There is no greater moment than when a group of oppressed people finally stands up and says, “no more.” In New York City, on June 28, 1969, that moment finally arrived for the patrons of the Stonewall Inn. It began as harassment as usual for the group of New York’s LGBT citizens when a group of police officers stormed the bars full of patrons, separating the men from the women. Female officers patted down the women to determine if they were dressed in drag. When police vans pulled up and the officers began roughly loading the patrons inside, a crowd gathered. The bar patrons, drag queens, and surrounding crowd fought back. This scene, wrought with injustice, sparked the single most important event leading to the gay liberation movement and the modern fight for LGBT rights in the United States.
Initially, this scene was ignored by Chicago’s newspapers. The LGBT citizens of Chicago continued being harassed as usual. Lesbians wearing men’s shirts were arrested for cross-dressing, cops stormed gay bars, and drag queens were groped in order to confirm their manhood. The LGBT Chicago community reached a breaking point. A year after the riots in New York City, activists in Chicago marched to mark the anniversary of the uprising. This march, as Chicagoan LGBT citizens chanted “Gay Power,” marked the LGBT’s community’s decision to no longer accept second-class treatment.
The next year, Chicago’s gay community marched again, and again it was a statement of political defiance, but also more festive. By 1972, an estimated thousand people marched in the parade as protesters hurled rotten eggs and rocks in their direction. Over the next 40 plus years, the parade continued to change. Chicago’s Gay Pride Parade has grown from a few hundred in 1972, to a few thousand in 1977, and to a few hundred thousand by 2015. The Parade became more of a celebration of what it means to be a part of the LGBT community. The community marches as a cultural and social statement that the LGBT people are equal in every way and demand equal treatment.

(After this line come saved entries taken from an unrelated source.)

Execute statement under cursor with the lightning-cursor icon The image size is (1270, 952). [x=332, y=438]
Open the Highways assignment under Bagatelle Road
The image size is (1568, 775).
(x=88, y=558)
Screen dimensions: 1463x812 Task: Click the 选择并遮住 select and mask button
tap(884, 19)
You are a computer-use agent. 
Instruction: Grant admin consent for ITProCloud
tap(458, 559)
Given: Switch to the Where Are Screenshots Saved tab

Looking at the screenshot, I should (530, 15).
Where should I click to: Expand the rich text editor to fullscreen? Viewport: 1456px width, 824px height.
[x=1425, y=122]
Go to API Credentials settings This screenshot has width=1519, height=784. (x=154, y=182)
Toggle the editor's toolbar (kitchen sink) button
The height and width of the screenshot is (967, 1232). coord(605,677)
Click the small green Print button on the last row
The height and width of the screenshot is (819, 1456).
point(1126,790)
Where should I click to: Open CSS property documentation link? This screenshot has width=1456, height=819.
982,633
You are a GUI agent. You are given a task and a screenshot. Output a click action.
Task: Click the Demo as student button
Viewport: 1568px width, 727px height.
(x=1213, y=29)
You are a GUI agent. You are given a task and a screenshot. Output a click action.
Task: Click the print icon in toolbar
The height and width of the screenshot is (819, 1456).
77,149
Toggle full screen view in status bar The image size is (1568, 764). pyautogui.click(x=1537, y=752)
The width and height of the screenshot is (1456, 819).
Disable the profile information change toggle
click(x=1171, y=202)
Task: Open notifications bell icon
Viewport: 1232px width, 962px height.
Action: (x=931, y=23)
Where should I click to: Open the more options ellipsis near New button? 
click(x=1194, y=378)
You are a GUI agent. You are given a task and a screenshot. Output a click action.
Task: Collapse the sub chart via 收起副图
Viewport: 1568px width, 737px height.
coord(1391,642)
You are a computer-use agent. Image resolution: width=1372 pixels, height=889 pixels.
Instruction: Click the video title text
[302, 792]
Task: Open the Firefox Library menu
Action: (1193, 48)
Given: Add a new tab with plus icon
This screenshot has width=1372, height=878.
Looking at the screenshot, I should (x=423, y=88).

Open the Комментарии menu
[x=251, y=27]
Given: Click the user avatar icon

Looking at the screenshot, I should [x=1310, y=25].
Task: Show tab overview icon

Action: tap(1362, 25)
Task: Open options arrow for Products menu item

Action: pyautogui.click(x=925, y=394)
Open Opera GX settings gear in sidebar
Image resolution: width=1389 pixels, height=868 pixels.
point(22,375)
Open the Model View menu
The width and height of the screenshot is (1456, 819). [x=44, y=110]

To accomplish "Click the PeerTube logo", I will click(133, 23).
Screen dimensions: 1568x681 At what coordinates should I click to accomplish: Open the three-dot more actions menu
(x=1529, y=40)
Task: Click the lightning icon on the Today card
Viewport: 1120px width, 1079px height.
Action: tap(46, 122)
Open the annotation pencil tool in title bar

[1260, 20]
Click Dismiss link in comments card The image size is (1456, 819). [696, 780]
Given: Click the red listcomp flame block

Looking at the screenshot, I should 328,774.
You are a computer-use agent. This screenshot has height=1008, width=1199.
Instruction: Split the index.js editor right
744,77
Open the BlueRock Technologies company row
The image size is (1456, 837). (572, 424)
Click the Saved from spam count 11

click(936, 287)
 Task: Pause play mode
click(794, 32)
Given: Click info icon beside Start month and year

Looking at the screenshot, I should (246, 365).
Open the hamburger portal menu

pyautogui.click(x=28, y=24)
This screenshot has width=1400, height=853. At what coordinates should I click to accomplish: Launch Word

There is a reason the Chicago Gay Pride Parade became more festive as years have passed – the community has more to celebrate, thanks to the revolutionary spirit of the first parade marchers who faced rotten eggs, rocks, and worse for their rights. First, the Chicago mayor declared anti-discrimination laws in the workforce. Recently, the first parade took place under a U.S. president, raised in Chicago, who supports LGBT right to marry. And today, U.S. Armed Forces can march openly with pride without fear of discharge from their service. It is because of those first brave marchers that almost 50 years later, political leaders and almost a million people join Chicago in celebrating LGBT pride.